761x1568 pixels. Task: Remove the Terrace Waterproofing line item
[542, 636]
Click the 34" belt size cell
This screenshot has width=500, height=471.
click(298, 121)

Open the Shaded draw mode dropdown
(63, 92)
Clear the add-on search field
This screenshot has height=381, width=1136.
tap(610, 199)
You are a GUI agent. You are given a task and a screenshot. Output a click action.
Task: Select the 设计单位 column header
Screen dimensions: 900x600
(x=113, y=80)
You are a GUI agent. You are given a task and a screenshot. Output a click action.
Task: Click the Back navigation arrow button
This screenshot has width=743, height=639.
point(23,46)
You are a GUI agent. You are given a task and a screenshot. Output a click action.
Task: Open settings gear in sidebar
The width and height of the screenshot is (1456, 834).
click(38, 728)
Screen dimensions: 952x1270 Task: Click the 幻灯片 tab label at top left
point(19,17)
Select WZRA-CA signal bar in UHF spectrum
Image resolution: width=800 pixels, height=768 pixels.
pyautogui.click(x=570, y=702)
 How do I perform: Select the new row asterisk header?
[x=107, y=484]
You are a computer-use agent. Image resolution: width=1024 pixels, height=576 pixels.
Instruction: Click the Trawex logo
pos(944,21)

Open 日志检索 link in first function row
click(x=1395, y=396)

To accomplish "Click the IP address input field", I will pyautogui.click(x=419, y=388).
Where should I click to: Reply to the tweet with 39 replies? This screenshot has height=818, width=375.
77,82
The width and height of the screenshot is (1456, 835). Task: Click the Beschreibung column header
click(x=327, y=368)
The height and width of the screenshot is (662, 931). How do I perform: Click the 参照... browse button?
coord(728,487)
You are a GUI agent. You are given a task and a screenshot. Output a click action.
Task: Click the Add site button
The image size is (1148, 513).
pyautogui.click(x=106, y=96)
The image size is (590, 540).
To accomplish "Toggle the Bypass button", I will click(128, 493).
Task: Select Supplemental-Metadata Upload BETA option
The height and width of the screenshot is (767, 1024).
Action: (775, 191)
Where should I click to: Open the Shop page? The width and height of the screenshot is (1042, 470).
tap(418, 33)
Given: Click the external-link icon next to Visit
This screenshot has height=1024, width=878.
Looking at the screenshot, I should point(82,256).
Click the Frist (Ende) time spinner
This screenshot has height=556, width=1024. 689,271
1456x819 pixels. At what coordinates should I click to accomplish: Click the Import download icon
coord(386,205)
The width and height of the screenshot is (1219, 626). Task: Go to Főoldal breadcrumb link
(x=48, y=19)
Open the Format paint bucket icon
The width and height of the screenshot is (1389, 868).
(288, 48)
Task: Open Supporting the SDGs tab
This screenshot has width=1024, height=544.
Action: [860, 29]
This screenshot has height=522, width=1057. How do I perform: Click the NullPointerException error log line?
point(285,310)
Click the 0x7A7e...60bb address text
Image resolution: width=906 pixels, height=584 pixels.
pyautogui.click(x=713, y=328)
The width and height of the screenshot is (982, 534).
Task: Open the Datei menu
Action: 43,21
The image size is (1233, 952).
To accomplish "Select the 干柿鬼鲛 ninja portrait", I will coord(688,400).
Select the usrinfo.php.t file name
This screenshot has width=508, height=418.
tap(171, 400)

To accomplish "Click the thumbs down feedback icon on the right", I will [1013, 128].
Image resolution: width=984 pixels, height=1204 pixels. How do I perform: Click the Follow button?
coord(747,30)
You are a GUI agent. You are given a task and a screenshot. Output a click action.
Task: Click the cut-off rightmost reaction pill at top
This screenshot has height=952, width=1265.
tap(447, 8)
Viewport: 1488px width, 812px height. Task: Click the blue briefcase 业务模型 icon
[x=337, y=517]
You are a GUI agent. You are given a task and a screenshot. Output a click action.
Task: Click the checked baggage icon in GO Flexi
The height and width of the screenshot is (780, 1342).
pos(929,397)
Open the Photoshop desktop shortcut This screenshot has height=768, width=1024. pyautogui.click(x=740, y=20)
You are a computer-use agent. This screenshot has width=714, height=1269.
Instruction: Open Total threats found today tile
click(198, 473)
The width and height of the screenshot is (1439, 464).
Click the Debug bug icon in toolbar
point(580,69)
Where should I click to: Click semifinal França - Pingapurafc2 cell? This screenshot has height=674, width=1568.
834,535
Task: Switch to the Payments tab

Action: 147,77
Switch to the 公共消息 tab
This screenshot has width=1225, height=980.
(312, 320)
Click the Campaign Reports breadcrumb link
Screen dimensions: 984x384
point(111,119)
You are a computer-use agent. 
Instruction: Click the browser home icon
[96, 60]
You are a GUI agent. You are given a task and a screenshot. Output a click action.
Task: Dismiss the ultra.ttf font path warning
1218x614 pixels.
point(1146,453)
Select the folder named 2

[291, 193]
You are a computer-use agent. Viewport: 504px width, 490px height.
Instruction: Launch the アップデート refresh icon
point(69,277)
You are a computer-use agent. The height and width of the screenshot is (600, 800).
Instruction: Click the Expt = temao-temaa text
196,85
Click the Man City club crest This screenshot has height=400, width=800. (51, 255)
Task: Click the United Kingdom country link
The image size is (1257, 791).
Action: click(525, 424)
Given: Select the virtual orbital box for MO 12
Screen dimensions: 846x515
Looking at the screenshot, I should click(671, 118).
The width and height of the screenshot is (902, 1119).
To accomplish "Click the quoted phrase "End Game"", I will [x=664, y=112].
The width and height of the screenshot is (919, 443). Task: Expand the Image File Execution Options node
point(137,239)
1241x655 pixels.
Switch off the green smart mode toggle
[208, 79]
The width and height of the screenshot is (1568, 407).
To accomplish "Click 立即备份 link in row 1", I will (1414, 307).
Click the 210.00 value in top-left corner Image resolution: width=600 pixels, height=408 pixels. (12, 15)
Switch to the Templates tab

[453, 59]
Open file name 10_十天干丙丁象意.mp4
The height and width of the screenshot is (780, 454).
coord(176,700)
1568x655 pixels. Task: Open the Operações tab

++++++++

| OBJECTIVE |
Return the part of the data that opens with the line containing "Where should I click to: Click" and closes with the line containing "Looking at the screenshot, I should click(671, 118).", both included, reproducing each line exactly.

| RESPONSE TO THE EXERCISE |
Where should I click to: Click semifinal França - Pingapurafc2 cell? This screenshot has height=674, width=1568.
834,535
Task: Switch to the Payments tab

Action: 147,77
Switch to the 公共消息 tab
This screenshot has width=1225, height=980.
(312, 320)
Click the Campaign Reports breadcrumb link
Screen dimensions: 984x384
point(111,119)
You are a computer-use agent. 
Instruction: Click the browser home icon
[96, 60]
You are a GUI agent. You are given a task and a screenshot. Output a click action.
Task: Dismiss the ultra.ttf font path warning
1218x614 pixels.
point(1146,453)
Select the folder named 2

[291, 193]
You are a computer-use agent. Viewport: 504px width, 490px height.
Instruction: Launch the アップデート refresh icon
point(69,277)
You are a computer-use agent. The height and width of the screenshot is (600, 800).
Instruction: Click the Expt = temao-temaa text
196,85
Click the Man City club crest This screenshot has height=400, width=800. (51, 255)
Task: Click the United Kingdom country link
The image size is (1257, 791).
Action: click(525, 424)
Given: Select the virtual orbital box for MO 12
Screen dimensions: 846x515
Looking at the screenshot, I should click(671, 118).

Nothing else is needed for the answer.